Get X-Value Given Y-Value: General Root Finding for Linear/Non-Linear Interpolation Function

get x-value given y-value: general root finding for linear / non-linear interpolation function

First of all, let me copy in the stable solution for linear interpolation proposed in my previous answer.

## given (x, y) data, find x where the linear interpolation crosses y = y0
## the default value y0 = 0 implies root finding
## since linear interpolation is just a linear spline interpolation
## the function is named RootSpline1
RootSpline1 <- function (x, y, y0 = 0, verbose = TRUE) {
  if (is.unsorted(x)) {
     ind <- order(x)
     x <- x[ind]; y <- y[ind]
     }
  z <- y - y0
  ## which piecewise linear segment crosses zero?
  k <- which(z[-1] * z[-length(z)] <= 0)
  ## analytical root finding
  xr <- x[k] - z[k] * (x[k + 1] - x[k]) / (z[k + 1] - z[k])
  ## make a plot?
  if (verbose) {
    plot(x, y, "l"); abline(h = y0, lty = 2)
    points(xr, rep.int(y0, length(xr)))
    }
  ## return roots
  xr
  }

For cubic interpolation splines returned by stats::splinefun with methods "fmm", "natrual", "periodic" and "hyman", the following function provides a stable numerical solution.

RootSpline3 <- function (f, y0 = 0, verbose = TRUE) {
  ## extract piecewise construction info
  info <- environment(f)$z
  n_pieces <- info$n - 1L
  x <- info$x; y <- info$y
  b <- info$b; c <- info$c; d <- info$d
  ## list of roots on each piece
  xr <- vector("list", n_pieces)
  ## loop through pieces
  i <- 1L
  while (i <= n_pieces) {
    ## complex roots
    croots <- polyroot(c(y[i] - y0, b[i], c[i], d[i]))
    ## real roots (be careful when testing 0 for floating point numbers)
    rroots <- Re(croots)[round(Im(croots), 10) == 0]
    ## the parametrization is for (x - x[i]), so need to shift the roots
    rroots <- rroots + x[i]
    ## real roots in (x[i], x[i + 1])
    xr[[i]] <- rroots[(rroots >= x[i]) & (rroots <= x[i + 1])]
    ## next piece
    i <- i + 1L
    }
  ## collapse list to atomic vector
  xr <- unlist(xr)
  ## make a plot?
  if (verbose) {
    curve(f, from = x[1], to = x[n_pieces + 1], xlab = "x", ylab = "f(x)")
    abline(h = y0, lty = 2)
    points(xr, rep.int(y0, length(xr)))
    }
  ## return roots
  xr
  }

It uses polyroot piecewise, first finding all roots on complex field, then retaining only real ones on the piecewise interval. This works because a cubic interpolation spline is just a number of piecewise cubic polynomials. My answer at How to save and load spline interpolation functions in R? has shown how to obtain piecewise polynomial coefficients, so using polyroot is straightforward.

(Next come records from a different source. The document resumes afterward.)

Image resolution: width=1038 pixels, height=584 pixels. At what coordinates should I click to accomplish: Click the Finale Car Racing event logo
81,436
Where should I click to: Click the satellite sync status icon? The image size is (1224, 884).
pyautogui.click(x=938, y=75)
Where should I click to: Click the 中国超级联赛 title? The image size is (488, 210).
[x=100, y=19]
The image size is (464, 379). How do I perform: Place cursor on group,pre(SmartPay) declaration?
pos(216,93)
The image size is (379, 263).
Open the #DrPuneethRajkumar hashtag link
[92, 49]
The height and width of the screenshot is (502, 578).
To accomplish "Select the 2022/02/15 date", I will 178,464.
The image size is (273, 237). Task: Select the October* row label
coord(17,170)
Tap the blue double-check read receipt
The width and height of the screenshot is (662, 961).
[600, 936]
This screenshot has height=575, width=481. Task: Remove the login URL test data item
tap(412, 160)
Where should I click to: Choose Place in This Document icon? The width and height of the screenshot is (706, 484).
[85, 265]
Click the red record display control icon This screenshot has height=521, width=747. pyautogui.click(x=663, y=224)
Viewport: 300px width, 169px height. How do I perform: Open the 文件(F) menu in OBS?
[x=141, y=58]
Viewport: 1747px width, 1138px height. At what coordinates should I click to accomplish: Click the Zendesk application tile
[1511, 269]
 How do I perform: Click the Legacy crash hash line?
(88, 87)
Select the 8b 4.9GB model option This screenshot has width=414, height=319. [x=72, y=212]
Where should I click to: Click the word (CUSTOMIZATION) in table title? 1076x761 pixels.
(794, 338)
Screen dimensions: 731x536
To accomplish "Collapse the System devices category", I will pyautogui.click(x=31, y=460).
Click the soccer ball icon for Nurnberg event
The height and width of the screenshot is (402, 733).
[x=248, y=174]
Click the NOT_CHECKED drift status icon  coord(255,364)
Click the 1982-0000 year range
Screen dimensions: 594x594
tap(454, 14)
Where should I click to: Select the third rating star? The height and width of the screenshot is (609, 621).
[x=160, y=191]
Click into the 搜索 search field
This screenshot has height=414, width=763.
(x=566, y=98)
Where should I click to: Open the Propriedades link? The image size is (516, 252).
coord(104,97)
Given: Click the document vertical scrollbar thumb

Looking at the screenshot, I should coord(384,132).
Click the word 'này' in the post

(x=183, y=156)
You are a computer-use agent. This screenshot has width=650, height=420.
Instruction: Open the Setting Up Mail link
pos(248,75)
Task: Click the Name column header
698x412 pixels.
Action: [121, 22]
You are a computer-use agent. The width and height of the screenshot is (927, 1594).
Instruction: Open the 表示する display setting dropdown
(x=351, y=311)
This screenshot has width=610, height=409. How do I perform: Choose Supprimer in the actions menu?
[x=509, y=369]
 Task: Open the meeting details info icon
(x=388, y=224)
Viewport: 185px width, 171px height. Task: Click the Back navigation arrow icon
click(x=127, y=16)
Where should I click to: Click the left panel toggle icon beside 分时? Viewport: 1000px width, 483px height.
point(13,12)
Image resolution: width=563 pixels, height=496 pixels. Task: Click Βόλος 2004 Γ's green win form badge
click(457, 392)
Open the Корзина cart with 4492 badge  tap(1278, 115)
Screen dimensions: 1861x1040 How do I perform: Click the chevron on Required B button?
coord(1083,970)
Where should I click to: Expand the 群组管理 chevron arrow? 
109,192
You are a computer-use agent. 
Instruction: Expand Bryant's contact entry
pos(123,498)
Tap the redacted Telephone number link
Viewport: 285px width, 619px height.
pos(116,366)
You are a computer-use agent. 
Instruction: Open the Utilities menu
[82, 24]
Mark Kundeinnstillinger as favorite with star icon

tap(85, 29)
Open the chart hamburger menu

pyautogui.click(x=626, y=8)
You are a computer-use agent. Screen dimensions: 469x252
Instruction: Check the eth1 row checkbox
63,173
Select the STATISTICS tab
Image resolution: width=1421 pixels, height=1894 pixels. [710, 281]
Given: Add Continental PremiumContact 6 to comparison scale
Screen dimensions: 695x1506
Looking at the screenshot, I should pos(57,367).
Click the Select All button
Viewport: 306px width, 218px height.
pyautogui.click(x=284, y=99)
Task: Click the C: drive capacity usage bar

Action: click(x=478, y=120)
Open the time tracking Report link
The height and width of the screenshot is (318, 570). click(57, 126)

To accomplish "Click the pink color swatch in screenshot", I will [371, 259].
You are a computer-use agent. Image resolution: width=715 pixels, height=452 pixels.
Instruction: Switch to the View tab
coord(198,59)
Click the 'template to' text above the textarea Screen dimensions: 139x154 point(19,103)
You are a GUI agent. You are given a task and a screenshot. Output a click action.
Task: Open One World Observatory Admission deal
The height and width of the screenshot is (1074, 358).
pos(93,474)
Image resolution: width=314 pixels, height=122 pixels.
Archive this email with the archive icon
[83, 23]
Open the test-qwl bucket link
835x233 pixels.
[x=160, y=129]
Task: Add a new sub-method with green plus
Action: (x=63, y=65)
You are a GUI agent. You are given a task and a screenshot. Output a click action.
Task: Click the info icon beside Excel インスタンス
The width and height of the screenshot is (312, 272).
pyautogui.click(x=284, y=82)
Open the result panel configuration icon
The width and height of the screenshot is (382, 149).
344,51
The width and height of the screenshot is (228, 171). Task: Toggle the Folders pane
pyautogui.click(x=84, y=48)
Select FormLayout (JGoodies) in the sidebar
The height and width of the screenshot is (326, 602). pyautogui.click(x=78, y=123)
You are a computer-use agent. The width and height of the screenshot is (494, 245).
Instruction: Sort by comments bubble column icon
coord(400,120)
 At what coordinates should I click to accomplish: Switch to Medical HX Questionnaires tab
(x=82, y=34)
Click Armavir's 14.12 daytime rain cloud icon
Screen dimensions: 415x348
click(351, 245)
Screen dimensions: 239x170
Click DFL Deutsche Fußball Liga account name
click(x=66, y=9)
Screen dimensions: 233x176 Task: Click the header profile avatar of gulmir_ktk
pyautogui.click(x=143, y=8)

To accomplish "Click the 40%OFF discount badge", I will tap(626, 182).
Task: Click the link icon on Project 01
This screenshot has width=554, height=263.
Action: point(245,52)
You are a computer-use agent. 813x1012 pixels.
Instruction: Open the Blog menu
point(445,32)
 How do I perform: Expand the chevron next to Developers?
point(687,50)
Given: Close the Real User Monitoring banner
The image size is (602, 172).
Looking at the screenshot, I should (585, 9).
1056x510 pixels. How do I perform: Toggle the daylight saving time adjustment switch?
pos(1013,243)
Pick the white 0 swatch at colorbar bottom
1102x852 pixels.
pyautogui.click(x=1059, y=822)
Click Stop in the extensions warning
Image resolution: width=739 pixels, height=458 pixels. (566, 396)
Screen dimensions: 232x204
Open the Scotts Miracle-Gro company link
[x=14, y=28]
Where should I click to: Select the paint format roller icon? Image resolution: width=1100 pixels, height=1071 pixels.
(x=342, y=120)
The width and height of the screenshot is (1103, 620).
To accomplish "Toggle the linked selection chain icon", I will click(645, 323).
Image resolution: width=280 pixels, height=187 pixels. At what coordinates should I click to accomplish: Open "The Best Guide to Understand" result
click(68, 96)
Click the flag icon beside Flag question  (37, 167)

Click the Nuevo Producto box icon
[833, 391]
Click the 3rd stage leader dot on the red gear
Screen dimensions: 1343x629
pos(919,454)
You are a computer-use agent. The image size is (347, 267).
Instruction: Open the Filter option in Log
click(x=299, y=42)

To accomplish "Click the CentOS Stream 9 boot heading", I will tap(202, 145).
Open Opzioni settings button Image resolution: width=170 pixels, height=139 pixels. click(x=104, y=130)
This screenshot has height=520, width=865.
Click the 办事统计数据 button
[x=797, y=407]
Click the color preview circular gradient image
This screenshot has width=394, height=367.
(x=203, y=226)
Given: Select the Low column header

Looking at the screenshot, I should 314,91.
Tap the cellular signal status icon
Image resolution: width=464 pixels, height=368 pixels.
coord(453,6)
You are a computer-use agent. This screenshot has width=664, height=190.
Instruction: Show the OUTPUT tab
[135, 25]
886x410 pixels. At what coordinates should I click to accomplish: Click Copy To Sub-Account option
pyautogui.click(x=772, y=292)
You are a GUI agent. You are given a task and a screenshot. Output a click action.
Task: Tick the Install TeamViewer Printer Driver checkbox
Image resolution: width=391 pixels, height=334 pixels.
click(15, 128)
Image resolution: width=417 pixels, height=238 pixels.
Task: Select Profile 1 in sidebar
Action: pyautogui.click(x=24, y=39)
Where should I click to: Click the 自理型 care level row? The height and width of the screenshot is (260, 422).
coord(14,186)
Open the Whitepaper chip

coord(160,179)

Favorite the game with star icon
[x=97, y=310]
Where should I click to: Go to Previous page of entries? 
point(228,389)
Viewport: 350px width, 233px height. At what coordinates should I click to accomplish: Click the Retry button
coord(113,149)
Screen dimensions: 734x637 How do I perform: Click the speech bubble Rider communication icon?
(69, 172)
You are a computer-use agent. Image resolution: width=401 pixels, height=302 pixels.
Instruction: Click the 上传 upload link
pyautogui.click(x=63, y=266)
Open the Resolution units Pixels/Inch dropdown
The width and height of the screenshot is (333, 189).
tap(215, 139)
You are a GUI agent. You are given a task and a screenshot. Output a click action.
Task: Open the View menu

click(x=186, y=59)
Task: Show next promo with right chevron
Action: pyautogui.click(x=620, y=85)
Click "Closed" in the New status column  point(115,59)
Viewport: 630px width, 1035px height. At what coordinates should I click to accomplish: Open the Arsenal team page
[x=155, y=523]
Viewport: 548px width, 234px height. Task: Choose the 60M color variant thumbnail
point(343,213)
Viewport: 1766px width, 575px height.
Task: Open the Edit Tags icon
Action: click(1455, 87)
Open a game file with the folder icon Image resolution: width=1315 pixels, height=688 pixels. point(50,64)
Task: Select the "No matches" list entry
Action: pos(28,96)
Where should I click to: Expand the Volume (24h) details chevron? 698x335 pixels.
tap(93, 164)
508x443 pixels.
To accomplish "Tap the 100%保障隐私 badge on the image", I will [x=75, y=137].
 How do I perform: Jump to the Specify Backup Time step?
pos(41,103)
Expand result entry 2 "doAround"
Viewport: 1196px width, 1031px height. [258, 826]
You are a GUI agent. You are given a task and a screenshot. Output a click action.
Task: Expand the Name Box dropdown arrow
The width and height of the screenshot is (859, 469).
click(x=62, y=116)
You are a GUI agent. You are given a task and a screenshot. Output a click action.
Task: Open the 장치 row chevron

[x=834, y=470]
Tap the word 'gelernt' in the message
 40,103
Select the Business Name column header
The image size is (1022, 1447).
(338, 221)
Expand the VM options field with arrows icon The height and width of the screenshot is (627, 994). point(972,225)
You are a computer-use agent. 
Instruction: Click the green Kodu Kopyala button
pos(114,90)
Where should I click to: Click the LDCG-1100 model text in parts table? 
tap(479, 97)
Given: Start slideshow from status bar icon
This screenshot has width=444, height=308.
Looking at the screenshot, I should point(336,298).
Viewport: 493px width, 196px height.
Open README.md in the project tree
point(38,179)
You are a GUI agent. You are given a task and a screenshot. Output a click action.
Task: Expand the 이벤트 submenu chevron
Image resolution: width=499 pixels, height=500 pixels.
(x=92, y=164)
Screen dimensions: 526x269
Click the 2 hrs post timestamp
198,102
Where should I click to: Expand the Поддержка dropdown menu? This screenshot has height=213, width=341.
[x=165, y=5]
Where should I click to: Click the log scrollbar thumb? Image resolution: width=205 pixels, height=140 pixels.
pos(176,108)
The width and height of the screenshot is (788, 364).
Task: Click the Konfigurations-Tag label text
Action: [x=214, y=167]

Using the example data in the question, both RootSpline1 and RootSpline3 correctly identify all roots.

par(mfrow = c(1, 2))
RootSpline1(x, y, 2.85)
#[1] 3.495375 6.606465
RootSpline3(f3, 2.85)
#[1] 3.924512 6.435812 9.207171 9.886640

Sample Image

How to estimate x value from y value input after approxfun() in R

Analytical solution for linear interpolation (stable)

Suppose we have some (x, y) data. After a linear interpolation find all x such that the value of the interpolant equals y0.

## with default value y0 = 0, it finds all roots of the interpolant
RootLinearInterpolant <- function (x, y, y0 = 0) {
  if (is.unsorted(x)) {
     ind <- order(x)
     x <- x[ind]; y <- y[ind]
     }
  z <- y - y0
  ## which piecewise linear segment crosses zero?
  k <- which(z[-1] * z[-length(z)] < 0)
  ## analytically root finding
  xk <- x[k] - z[k] * (x[k + 1] - x[k]) / (z[k + 1] - z[k])
  xk
  }

A more complicated example and test.

set.seed(0)
x <- sort(runif(10, 0, 10))
y <- rnorm(10, 3, 1)
y0 <- 2.5
xk <- RootLinearInterpolant(x, y, y0)
#[1] 3.375952 8.515571 9.057991

plot(x, y, "l"); abline(h = y0, lty = 2)
points(xk, rep.int(y0, length(xk)), pch = 19)

Sample Image

Numerical root finding for non-linear interpolation (not necessarily stable)

## suppose that f is an interpolation function of (x, y)
## this function finds all x, such that f(x) = y0
## with default value y0 = 0, it finds all roots of the interpolant
RootNonlinearInterpolant <- function (x, y, f, y0 = 0) {
  if (is.unsorted(x)) {
     ind <- order(x)
     x <- x[ind]; y <- y[ind]
     }
  z <- y - y0
  k <- which(z[-1] * z[-length(z)] < 0)
  nk <- length(k)
  xk <- numeric(nk)
  F <- function (x) f(x) - y0
  for (i in 1:nk) xk[i] <- uniroot(F, c(x[k[i]], x[k[i] + 1]))$root
  xk
  }

Try a natural cubic spline interpolation.

## cubic spline interpolation
f <- splinefun(x, y)
xk <- RootNonlinearInterpolant(x, y, f, y0)
#[1] 3.036643 8.953352 9.074306

curve(f, from = min(x), to = max(x))
abline(v = x, lty = 3)  ## signal pieces
abline(h = y0)
points(xk, rep.int(y0, length(xk)), pch = 20)

Sample Image

We see that that RootNonlinearInterpolant misses two crossover points on the 3rd piece.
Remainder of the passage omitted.